• _Objetivo_
Copie sem alterações as linhas, da que contém "This screenshot has width=1456, height=819." até a que contém "Action: pyautogui.click(x=614, y=63)", incluindo as duas. Deixe as imagens de fora da resposta.

• _Linhas_
________________________________________
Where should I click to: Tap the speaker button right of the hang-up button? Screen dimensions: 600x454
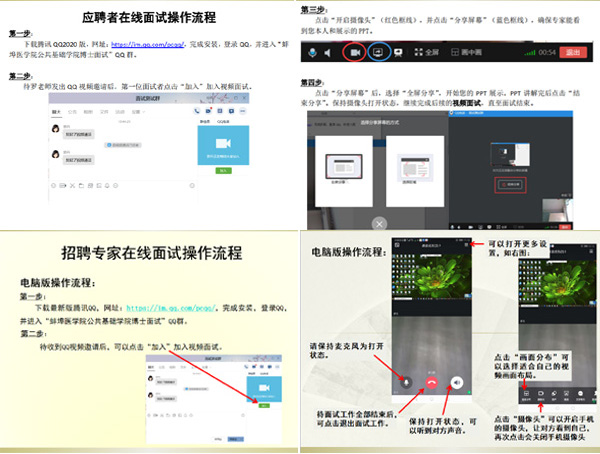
________________________________________
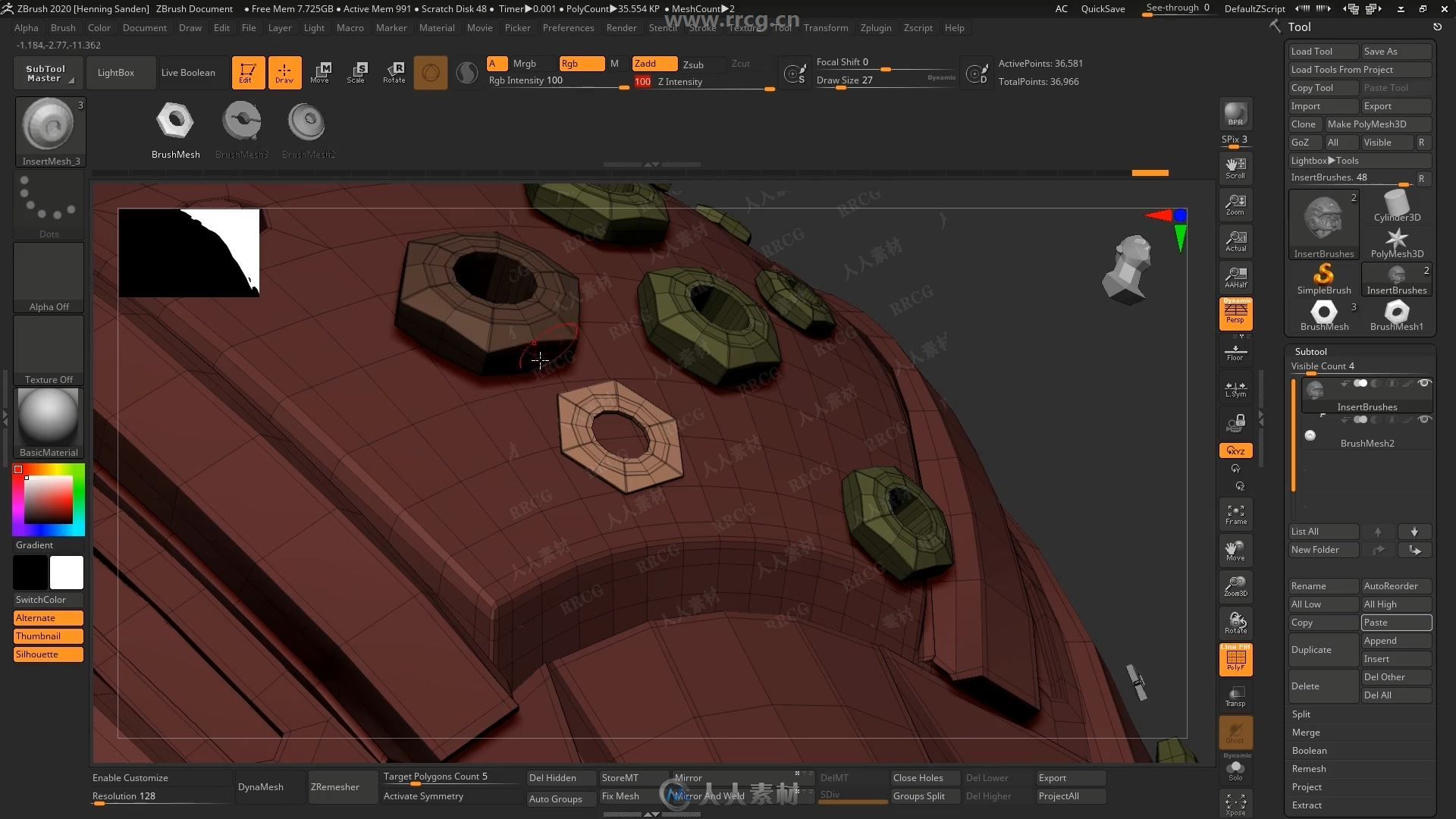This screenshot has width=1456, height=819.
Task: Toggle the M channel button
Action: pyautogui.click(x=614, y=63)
________________________________________
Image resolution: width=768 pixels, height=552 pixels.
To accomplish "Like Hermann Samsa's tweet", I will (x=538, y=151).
________________________________________
• _Resposta escrita_
This screenshot has width=1456, height=819.
Task: Toggle the M channel button
Action: pyautogui.click(x=614, y=63)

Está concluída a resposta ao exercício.